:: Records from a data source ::
◇ ◇ ◇ ◇ ◇
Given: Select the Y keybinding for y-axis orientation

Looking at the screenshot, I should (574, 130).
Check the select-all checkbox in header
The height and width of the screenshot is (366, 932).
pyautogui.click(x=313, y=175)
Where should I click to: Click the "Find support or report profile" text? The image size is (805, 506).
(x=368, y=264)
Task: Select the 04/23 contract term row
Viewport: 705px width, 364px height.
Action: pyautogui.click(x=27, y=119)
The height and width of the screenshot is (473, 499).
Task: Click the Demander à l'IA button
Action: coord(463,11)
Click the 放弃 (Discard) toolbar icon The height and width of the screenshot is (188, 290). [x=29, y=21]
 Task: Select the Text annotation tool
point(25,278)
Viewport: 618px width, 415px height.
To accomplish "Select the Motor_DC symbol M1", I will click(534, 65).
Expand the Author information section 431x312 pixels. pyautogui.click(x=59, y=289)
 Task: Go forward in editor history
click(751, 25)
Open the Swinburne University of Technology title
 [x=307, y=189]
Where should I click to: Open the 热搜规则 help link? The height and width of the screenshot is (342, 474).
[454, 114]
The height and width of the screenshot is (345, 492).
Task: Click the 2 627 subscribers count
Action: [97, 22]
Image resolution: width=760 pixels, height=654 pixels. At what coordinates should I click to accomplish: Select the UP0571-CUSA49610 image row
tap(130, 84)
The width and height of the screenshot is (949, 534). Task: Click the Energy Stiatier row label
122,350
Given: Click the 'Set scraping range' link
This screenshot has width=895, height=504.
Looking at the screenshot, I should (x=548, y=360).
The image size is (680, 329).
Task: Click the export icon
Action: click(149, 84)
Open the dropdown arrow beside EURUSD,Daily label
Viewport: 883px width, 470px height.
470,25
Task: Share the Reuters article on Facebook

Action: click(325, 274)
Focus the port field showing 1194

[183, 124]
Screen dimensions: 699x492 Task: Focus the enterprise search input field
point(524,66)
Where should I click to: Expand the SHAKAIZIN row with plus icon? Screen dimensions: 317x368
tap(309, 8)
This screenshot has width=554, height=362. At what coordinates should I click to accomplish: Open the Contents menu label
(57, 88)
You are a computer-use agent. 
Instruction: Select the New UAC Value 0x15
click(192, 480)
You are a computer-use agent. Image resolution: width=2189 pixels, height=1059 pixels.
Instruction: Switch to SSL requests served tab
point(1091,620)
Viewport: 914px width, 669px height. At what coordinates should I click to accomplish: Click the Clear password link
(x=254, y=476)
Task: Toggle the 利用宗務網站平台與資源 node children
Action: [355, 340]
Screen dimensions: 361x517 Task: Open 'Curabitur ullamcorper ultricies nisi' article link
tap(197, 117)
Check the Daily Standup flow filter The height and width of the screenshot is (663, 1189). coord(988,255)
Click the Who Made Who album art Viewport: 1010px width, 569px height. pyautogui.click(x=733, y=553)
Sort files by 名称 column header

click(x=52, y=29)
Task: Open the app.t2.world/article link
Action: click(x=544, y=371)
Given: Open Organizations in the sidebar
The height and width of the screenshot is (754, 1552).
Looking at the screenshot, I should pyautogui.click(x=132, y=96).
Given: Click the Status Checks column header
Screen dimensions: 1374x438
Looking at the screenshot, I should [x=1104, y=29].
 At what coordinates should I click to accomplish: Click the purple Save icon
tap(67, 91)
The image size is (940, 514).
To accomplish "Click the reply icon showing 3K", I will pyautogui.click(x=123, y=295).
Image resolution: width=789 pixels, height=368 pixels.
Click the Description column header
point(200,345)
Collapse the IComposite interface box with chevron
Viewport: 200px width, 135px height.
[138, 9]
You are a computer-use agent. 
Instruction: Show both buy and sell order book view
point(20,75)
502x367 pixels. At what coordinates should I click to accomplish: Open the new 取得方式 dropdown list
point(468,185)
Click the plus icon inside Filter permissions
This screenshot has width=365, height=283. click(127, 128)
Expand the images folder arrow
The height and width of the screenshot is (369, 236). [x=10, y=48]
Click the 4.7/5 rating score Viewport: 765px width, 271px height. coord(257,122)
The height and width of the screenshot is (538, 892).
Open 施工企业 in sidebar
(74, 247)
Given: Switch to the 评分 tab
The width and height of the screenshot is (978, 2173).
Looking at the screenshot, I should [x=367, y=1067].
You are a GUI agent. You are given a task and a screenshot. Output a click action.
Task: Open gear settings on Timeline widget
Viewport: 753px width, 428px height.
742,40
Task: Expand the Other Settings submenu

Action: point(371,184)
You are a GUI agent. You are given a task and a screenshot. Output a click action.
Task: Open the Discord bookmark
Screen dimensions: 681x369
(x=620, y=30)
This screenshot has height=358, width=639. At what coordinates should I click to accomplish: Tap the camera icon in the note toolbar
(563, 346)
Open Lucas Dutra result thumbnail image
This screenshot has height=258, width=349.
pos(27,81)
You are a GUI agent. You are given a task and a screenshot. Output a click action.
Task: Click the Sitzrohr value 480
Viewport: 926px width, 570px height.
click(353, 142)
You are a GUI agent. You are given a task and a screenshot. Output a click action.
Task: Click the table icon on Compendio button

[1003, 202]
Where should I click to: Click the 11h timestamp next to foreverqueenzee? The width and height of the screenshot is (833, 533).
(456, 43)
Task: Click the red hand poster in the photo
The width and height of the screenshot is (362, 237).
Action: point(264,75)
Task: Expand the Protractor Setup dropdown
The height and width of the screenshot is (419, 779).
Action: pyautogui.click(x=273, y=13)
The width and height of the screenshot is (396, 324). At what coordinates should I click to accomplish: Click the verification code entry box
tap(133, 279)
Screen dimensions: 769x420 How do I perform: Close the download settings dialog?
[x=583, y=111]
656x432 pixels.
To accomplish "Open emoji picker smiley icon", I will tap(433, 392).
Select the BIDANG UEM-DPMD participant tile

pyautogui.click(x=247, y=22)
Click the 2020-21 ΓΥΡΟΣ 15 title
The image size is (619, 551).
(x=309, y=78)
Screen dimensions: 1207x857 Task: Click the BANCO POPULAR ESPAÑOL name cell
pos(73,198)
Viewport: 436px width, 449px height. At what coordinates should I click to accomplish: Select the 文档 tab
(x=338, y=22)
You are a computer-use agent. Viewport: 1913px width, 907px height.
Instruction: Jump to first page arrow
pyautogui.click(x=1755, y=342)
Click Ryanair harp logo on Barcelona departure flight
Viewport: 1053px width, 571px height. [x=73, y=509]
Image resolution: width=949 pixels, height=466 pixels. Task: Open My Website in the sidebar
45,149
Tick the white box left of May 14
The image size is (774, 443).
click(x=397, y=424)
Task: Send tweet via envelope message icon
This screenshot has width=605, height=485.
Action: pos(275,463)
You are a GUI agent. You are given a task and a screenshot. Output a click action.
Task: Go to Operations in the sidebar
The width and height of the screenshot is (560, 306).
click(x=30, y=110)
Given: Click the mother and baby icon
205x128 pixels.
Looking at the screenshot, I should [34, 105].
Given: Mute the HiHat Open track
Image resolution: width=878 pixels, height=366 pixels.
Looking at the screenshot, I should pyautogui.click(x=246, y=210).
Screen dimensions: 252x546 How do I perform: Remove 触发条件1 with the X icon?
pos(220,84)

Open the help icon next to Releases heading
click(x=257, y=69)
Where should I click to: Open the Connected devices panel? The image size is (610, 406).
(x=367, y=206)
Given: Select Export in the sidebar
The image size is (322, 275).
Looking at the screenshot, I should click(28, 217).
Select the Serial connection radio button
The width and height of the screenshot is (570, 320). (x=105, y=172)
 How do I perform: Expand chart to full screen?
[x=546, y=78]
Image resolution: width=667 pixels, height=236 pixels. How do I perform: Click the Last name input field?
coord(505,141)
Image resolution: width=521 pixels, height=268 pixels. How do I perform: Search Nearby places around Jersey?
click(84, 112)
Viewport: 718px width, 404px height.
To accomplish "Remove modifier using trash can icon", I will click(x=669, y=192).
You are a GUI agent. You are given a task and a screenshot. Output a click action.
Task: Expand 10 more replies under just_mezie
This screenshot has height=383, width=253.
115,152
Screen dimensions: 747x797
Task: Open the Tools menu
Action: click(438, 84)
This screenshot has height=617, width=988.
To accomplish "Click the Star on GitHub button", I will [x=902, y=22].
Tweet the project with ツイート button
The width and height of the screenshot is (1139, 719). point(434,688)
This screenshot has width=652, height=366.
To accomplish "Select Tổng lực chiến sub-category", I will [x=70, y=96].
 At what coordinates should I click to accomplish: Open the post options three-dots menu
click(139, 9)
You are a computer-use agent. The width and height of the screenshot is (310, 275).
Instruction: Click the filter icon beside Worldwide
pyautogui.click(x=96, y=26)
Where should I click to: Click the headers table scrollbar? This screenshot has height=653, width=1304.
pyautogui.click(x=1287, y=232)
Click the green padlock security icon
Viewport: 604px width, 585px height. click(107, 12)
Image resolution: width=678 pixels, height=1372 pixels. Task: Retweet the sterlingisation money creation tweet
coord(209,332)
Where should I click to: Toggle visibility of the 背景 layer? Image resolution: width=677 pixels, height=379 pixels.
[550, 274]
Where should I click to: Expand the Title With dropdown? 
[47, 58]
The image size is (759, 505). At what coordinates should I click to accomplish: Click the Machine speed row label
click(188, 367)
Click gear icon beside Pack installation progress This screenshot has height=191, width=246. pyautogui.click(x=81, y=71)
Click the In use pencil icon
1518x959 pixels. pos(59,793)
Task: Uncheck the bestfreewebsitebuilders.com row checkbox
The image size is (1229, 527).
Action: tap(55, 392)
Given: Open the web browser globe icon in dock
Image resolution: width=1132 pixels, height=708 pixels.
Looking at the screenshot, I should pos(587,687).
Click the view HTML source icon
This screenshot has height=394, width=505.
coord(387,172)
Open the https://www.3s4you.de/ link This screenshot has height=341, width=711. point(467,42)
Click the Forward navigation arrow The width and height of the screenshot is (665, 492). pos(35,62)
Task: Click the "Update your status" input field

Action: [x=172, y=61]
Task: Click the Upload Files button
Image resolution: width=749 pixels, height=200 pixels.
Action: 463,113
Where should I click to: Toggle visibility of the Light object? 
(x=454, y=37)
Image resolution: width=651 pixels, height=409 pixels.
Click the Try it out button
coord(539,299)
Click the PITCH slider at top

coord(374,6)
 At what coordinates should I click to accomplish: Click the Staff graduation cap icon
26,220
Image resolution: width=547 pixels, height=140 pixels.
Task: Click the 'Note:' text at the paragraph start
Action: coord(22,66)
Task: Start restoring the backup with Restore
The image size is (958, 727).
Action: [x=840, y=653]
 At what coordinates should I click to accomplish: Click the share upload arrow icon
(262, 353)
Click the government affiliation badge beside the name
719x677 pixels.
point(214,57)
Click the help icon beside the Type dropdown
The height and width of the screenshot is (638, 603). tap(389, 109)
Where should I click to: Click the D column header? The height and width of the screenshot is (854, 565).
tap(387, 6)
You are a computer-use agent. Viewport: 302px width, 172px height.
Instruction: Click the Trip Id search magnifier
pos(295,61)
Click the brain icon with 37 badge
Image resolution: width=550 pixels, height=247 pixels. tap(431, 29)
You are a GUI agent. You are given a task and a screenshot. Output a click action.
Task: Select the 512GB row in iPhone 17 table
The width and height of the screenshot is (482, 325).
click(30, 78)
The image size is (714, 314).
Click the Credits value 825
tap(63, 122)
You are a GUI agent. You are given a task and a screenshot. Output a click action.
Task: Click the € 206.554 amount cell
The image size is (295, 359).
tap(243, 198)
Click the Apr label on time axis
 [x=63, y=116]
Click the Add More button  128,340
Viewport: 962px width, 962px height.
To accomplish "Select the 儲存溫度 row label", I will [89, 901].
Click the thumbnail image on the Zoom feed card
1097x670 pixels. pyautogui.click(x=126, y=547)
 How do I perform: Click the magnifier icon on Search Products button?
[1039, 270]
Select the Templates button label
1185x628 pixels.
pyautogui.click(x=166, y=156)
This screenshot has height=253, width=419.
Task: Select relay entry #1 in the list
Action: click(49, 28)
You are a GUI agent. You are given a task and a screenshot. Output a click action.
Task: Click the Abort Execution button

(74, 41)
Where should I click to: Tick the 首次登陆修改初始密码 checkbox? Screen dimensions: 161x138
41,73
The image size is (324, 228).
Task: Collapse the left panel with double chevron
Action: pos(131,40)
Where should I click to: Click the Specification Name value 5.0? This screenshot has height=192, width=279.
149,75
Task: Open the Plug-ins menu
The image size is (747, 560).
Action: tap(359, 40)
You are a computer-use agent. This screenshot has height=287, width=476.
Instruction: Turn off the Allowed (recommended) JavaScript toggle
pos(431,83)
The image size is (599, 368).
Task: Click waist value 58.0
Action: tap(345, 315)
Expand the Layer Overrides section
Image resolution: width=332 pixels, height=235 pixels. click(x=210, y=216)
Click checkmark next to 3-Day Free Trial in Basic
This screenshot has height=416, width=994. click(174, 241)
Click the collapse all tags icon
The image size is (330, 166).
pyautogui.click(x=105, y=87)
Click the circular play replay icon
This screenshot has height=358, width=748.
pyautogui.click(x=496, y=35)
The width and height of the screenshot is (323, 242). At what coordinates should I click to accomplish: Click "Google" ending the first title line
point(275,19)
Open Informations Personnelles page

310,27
◇ ◇ ◇ ◇ ◇
Above are the records. Print exactly, and only, the lines from the line with "Viewport: 705px width, 364px height." to the line with "Expand the Author", both inclusive.

:: Answer section ::
Viewport: 705px width, 364px height.
Action: pyautogui.click(x=27, y=119)
The height and width of the screenshot is (473, 499).
Task: Click the Demander à l'IA button
Action: coord(463,11)
Click the 放弃 (Discard) toolbar icon The height and width of the screenshot is (188, 290). [x=29, y=21]
 Task: Select the Text annotation tool
point(25,278)
Viewport: 618px width, 415px height.
To accomplish "Select the Motor_DC symbol M1", I will click(534, 65).
Expand the Author information section 431x312 pixels. pyautogui.click(x=59, y=289)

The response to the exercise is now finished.